%%

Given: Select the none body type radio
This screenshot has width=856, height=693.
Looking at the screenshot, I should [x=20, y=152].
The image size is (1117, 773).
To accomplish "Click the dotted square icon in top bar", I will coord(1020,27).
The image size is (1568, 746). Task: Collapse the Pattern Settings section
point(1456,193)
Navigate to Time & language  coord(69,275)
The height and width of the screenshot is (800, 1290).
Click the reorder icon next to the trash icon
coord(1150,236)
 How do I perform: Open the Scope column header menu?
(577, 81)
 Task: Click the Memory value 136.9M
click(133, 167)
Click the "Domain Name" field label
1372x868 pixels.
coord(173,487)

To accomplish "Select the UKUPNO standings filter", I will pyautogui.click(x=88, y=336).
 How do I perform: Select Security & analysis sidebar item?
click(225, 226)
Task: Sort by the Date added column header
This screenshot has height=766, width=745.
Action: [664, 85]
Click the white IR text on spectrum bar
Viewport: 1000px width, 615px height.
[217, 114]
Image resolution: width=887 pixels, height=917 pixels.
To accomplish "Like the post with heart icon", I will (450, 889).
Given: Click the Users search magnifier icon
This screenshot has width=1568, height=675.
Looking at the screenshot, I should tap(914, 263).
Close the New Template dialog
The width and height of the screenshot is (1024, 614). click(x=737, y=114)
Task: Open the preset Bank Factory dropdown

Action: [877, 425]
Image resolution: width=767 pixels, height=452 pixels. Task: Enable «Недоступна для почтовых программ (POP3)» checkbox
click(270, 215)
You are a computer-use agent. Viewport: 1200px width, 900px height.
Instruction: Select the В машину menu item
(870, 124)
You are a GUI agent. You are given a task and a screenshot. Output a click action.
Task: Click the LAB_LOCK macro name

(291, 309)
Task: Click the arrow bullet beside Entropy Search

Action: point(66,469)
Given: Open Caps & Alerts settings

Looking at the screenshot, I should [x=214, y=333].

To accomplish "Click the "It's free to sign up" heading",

%%

__The problem__
With no words changed, transcribe the records above.

__Reply__
Given: Select the none body type radio
This screenshot has width=856, height=693.
Looking at the screenshot, I should [x=20, y=152].
The image size is (1117, 773).
To accomplish "Click the dotted square icon in top bar", I will coord(1020,27).
The image size is (1568, 746). Task: Collapse the Pattern Settings section
point(1456,193)
Navigate to Time & language  coord(69,275)
The height and width of the screenshot is (800, 1290).
Click the reorder icon next to the trash icon
coord(1150,236)
 How do I perform: Open the Scope column header menu?
(577, 81)
 Task: Click the Memory value 136.9M
click(133, 167)
Click the "Domain Name" field label
1372x868 pixels.
coord(173,487)

To accomplish "Select the UKUPNO standings filter", I will pyautogui.click(x=88, y=336).
 How do I perform: Select Security & analysis sidebar item?
click(225, 226)
Task: Sort by the Date added column header
This screenshot has height=766, width=745.
Action: [664, 85]
Click the white IR text on spectrum bar
Viewport: 1000px width, 615px height.
[217, 114]
Image resolution: width=887 pixels, height=917 pixels.
To accomplish "Like the post with heart icon", I will (450, 889).
Given: Click the Users search magnifier icon
This screenshot has width=1568, height=675.
Looking at the screenshot, I should tap(914, 263).
Close the New Template dialog
The width and height of the screenshot is (1024, 614). click(x=737, y=114)
Task: Open the preset Bank Factory dropdown

Action: [877, 425]
Image resolution: width=767 pixels, height=452 pixels. Task: Enable «Недоступна для почтовых программ (POP3)» checkbox
click(270, 215)
You are a computer-use agent. Viewport: 1200px width, 900px height.
Instruction: Select the В машину menu item
(870, 124)
You are a GUI agent. You are given a task and a screenshot. Output a click action.
Task: Click the LAB_LOCK macro name

(291, 309)
Task: Click the arrow bullet beside Entropy Search

Action: point(66,469)
Given: Open Caps & Alerts settings

Looking at the screenshot, I should [x=214, y=333].

To accomplish "Click the "It's free to sign up" heading",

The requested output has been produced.